Stored data entries
______________________________

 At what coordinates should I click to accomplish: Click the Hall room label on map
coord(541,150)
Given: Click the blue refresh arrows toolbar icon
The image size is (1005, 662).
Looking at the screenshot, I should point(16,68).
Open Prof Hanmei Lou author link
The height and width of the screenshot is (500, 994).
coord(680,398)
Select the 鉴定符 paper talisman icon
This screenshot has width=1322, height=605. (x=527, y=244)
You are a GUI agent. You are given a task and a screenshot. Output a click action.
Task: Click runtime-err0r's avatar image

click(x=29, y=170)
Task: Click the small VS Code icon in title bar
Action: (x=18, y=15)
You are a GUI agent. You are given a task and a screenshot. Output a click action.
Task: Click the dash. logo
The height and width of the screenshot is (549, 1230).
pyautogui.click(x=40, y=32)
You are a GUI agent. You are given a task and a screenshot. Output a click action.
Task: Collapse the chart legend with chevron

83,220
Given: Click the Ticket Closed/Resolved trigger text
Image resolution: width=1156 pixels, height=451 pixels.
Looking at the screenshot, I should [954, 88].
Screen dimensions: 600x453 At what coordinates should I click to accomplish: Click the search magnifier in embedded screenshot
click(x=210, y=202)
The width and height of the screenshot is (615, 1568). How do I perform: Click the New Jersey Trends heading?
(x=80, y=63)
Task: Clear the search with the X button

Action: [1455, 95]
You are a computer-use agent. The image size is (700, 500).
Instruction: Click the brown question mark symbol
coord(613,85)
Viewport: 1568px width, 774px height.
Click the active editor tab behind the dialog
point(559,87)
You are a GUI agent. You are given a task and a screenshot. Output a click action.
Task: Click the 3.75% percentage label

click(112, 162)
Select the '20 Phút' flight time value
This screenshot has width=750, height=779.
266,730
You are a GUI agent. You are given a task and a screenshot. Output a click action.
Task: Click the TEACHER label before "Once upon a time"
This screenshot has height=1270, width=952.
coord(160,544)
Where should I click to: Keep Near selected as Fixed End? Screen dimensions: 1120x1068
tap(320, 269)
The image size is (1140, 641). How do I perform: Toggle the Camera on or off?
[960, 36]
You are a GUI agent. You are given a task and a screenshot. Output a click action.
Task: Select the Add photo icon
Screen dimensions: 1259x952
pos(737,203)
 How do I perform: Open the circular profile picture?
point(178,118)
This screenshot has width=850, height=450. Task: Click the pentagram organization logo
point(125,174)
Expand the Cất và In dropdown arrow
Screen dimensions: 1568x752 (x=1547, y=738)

______________________________

● **THE TASK**
Repeat every record, exactly as written.

● **OUTPUT BELOW**
 At what coordinates should I click to accomplish: Click the Hall room label on map
coord(541,150)
Given: Click the blue refresh arrows toolbar icon
The image size is (1005, 662).
Looking at the screenshot, I should point(16,68).
Open Prof Hanmei Lou author link
The height and width of the screenshot is (500, 994).
coord(680,398)
Select the 鉴定符 paper talisman icon
This screenshot has width=1322, height=605. (x=527, y=244)
You are a GUI agent. You are given a task and a screenshot. Output a click action.
Task: Click runtime-err0r's avatar image

click(x=29, y=170)
Task: Click the small VS Code icon in title bar
Action: (x=18, y=15)
You are a GUI agent. You are given a task and a screenshot. Output a click action.
Task: Click the dash. logo
The height and width of the screenshot is (549, 1230).
pyautogui.click(x=40, y=32)
You are a GUI agent. You are given a task and a screenshot. Output a click action.
Task: Collapse the chart legend with chevron

83,220
Given: Click the Ticket Closed/Resolved trigger text
Image resolution: width=1156 pixels, height=451 pixels.
Looking at the screenshot, I should [954, 88].
Screen dimensions: 600x453 At what coordinates should I click to accomplish: Click the search magnifier in embedded screenshot
click(x=210, y=202)
The width and height of the screenshot is (615, 1568). How do I perform: Click the New Jersey Trends heading?
(x=80, y=63)
Task: Clear the search with the X button

Action: [1455, 95]
You are a computer-use agent. The image size is (700, 500).
Instruction: Click the brown question mark symbol
coord(613,85)
Viewport: 1568px width, 774px height.
Click the active editor tab behind the dialog
point(559,87)
You are a GUI agent. You are given a task and a screenshot. Output a click action.
Task: Click the 3.75% percentage label

click(112, 162)
Select the '20 Phút' flight time value
This screenshot has width=750, height=779.
266,730
You are a GUI agent. You are given a task and a screenshot. Output a click action.
Task: Click the TEACHER label before "Once upon a time"
This screenshot has height=1270, width=952.
coord(160,544)
Where should I click to: Keep Near selected as Fixed End? Screen dimensions: 1120x1068
tap(320, 269)
The image size is (1140, 641). How do I perform: Toggle the Camera on or off?
[960, 36]
You are a GUI agent. You are given a task and a screenshot. Output a click action.
Task: Select the Add photo icon
Screen dimensions: 1259x952
pos(737,203)
 How do I perform: Open the circular profile picture?
point(178,118)
This screenshot has width=850, height=450. Task: Click the pentagram organization logo
point(125,174)
Expand the Cất và In dropdown arrow
Screen dimensions: 1568x752 (x=1547, y=738)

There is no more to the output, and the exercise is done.